In this example we'll look at a bipartite quantum state in a 2x2 Hilbert space. The same concepts apply when developing SDP formulations for 3x3 systems and so forth. Additional conditions for determining separability for the 3x3 case and beyond (referred to as a hierarchy) do apply. We proceed with an application of the DPS Doherty, Parrilo, Spedalieri hierarchy as follows.

How to run the example

Ensure that you have the necessary dependencies installed. These can be installed by executing the following commands:

julia> ]
pkg> activate .
pkg> add ConicSolve
julia> exit()

Explanation

The bases for a 2-dimensional Hilbert space such that they satisfy:

\[Tr[\sigma_i^X\sigma_j^X] = \alpha_X\delta_{ij} \hspace{1cm} and \hspace{1cm} Tr[\sigma_i^X] = \delta_{i1}\]

for subsystem $X$ is given by the Pauli matrices:

\[\sigma_0 = \begin{bmatrix} 1/\alpha_X & 0 \\ 0 & 1/\alpha_X \\ \end{bmatrix} \hspace{1cm} \sigma_1 = \begin{bmatrix} 0 & 1/\alpha_X \\ 1/\alpha_X & 0 \\ \end{bmatrix} \hspace{1cm} \sigma_2 = \begin{bmatrix} 0 & -i/\alpha_X \\ i/\alpha_X & 0 \\ \end{bmatrix} \hspace{1cm} \sigma_3 = \begin{bmatrix} 1/\alpha_X & 0 \\ 0 & -1/\alpha_X \\ \end{bmatrix}\]

where $\alpha_X = 2$.

The PPT extension $\tilde{\rho}$ can be written as a set of Linear Matrix Inequality (LMI) for an SDP.

\[G_0 = \sum_{j} \rho_{1j}\sigma_1^A \otimes \sigma_j^B \otimes \sigma_1^A + \sum_{i=2, j=1} \rho_{ij}\{\sigma_i^A \otimes \sigma_j^B \otimes \sigma_1^A + \sigma_1^A \otimes \sigma_j^B \otimes \sigma_i^A\}\]

\[G_{iji} = \sigma_i^A \otimes \sigma_j^B \otimes \sigma_i^A \hspace{1cm} i \ge 2\]

\[G_{ijk} = (\sigma_i^A \otimes \sigma_j^B \otimes \sigma_k^A + \sigma_k^A \otimes \sigma_j^B \otimes \sigma_i^A) \hspace{1cm} k \gt i \ge 2\]

where $\rho_{ij}$ is defined as

\[\rho_{ij} = \alpha_A^{-1}\alpha_B^{-1}Tr[\rho\sigma_i^A \otimes \sigma_j^B]\]

So in Conic form the $G$ matrix can be written as

\[G = \begin{bmatrix} svec(G_0) & svec(G_{iji}) & svec(G_{ijk}) \end{bmatrix}\]

The $svec(G_{iji})$ and $svec(G_{ijk})$ are hcat (horizontal concatenate) together with $svec(G_0)$

We must not forget the partial transposes of $\tilde{\rho}$ with respect to subsystem A, $\tilde{\rho}^{T_A}$ and subsystem B, $\tilde{\rho}^{T_B}$. So once these are computed the final $G$ matrix which we call $F$ for lack of better notation can be written as:

\[F = \begin{bmatrix} G \\ G^{T_A} \\ G^{T_B} \end{bmatrix}\]

We now take F (as the variable G in code) to enforce the PSD condition for the SDP feasibility problem:

\[\begin{aligned} \text{minimize}\qquad & 0 \\ \text{subject to}\qquad & F \succeq 0 \\ \end{aligned}\]

Data Acquisition

This is a simple toy problem setup.

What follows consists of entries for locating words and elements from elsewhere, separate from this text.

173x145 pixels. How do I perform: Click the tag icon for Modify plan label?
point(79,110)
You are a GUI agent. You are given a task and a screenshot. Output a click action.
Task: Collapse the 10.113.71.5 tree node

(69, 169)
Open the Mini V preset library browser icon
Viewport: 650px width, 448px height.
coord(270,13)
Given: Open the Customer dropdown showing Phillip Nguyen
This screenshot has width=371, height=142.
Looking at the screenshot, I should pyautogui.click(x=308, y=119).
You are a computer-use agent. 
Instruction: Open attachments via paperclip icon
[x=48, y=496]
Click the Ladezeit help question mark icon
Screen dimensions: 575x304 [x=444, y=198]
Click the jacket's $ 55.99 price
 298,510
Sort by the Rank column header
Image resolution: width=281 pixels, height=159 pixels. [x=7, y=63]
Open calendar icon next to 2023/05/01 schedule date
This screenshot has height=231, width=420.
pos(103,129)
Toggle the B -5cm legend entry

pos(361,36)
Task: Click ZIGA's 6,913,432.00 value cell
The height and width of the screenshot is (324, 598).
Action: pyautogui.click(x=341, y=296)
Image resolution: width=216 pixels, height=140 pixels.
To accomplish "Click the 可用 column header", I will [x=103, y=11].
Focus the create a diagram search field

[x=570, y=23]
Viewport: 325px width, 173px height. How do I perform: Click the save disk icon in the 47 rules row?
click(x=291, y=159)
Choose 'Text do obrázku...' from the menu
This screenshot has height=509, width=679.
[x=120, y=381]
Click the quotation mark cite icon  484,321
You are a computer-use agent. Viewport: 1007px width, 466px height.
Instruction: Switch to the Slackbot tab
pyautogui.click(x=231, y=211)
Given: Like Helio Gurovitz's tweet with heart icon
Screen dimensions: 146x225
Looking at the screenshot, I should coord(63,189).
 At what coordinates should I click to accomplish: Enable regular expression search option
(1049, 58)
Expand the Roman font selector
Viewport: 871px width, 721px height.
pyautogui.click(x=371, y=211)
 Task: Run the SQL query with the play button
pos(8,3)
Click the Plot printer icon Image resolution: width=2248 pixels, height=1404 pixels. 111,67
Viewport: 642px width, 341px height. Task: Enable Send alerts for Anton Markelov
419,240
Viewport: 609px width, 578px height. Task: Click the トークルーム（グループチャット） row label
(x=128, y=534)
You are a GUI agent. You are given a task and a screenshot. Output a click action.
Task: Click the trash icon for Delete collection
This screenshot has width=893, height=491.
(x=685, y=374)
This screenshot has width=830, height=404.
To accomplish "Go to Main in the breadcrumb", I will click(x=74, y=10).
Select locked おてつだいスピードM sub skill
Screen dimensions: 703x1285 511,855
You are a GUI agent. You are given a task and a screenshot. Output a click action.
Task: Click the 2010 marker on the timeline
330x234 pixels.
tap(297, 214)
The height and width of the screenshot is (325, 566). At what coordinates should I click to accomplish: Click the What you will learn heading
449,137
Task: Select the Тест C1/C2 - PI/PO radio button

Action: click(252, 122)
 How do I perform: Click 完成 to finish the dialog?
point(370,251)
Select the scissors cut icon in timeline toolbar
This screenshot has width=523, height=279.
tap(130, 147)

No data has been imported in this example.

Solve the problem

(i) We create a ConeQP object that represents the SDP problem to solve cone_qp = get_qp().

(ii) We pass the ConeQP object to the solver solver = Solver(cone_qp).

(iii) Then when we're ready we call run_solver passing the solver object run_solver(solver)`.

(iv) We can access the solution by accessing the primal solution from the solver x = get_solution(solver).

Get the solution

For the given density matrix $\rho$ we see all residuals tend to zero suggesting that the quantum state is separable.

Further Comments

The DPS hierarchy is a complete set of criteria for determining separability of quantum states in a bipartite quantum system. The PSD condition is only one of the tests (not necessarily sufficient) and the reader should consult the DPS paper for more details. In any case if one of these tests fails, the quantum state is entangled. If the PSD condition fails for example, the SDP feasibility problem is unsolvable, the quantum state is entangled.